STLA France qui pèse plus de 50 % de l'actionnariat salarié du Groupe n'a souscrit que 0,11 % du capital versus un objectif mondial de 0,46 %.
FO avait à juste raison soutenu auprès de la Direction l'idée qu'il valait mieux abonder les petits placements et ce en faveur des plus modestes pouvoirs d'achats car les salariés auraient en moyenne encore moins souscrit si l'abondement n'avait pas été amélioré.
Ainsi, sur STW 2025 :
Le placement moyen a été de 1.289 EUR contre 2.423 EUR en 2024.
L'abondement global a été de 71,09 % contre 38,57 % en 2024.
Nota : Si l'ensemble des salariés éligibles n'avaient placé que 200 EUR pour un abondement net de 361,20 EUR, le nombre d'actions acquises aurait été de 3.352.992 actions contre un réalisé de 3.071.195. Il y avait effectivement peu à hésiter, le seuil de +/- value pour 200 EUR placés étant à 2,32 EUR l'action.
Si hors de l'Hexagone, l'engouement a été le même que pour les précédents STW, l'objectif DARE FORWARD de 5 % d'actionnariat salarié en 2030 ne sera pas tenu.
FO estime qu'il aurait fallu distribuer au niveau mondial quelque 25 actions gratuites par salarié pour atteindre l'objectif 2025.

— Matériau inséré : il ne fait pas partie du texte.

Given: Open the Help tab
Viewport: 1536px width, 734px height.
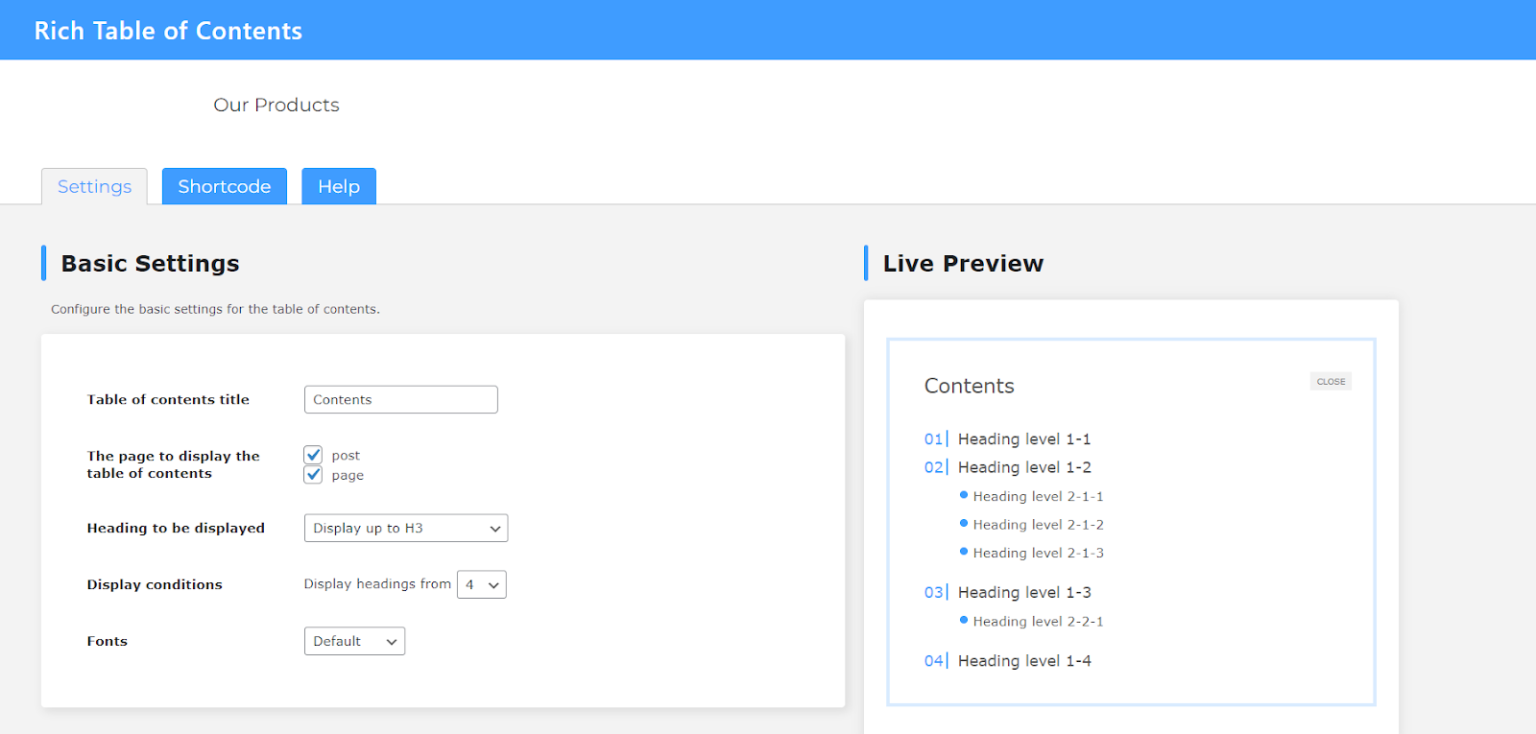Looking at the screenshot, I should click(338, 186).
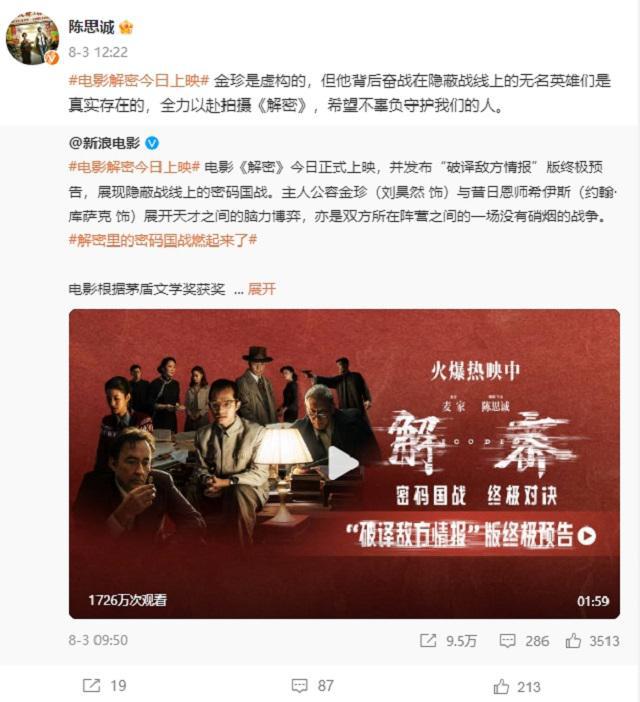This screenshot has height=702, width=640.
Task: Toggle like on 陈思诚's post 213
Action: click(517, 686)
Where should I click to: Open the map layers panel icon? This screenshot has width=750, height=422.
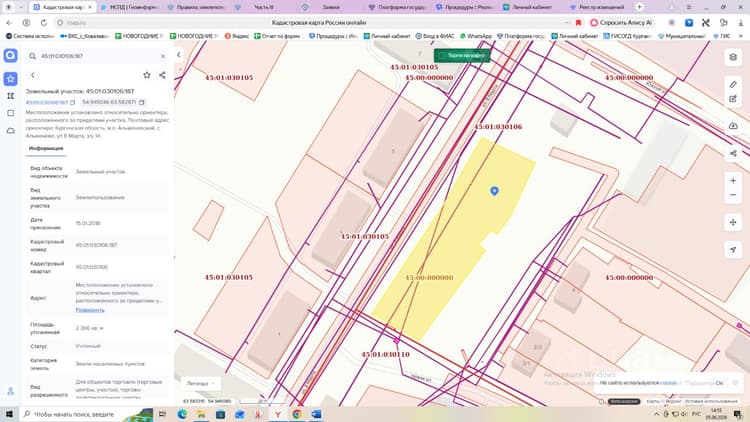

Les avantages des actions gratuites pour STW :
1. C’est pour l’entreprise un jeu d’écritures hors frais administratifs, STW passant par une augmentation du capital (Rappel : L’entreprise encaisse tous les ans les montants placés chez Natixis par les salariés sur STW).
2. En termes de motivation du personnel, puisque c’est un objectif essentiel de STW, ce serait un renforcement des effectifs ouvriers présents au capital du Groupe (ils pèsent dans le PEAG quelque 3 fois moins qu’au sein des effectifs de STLA France).
3. Pendant la période de souscription il n’y aurait pas conflit d’intérêt entre l’entreprise et les salariés, sur la cote boursière.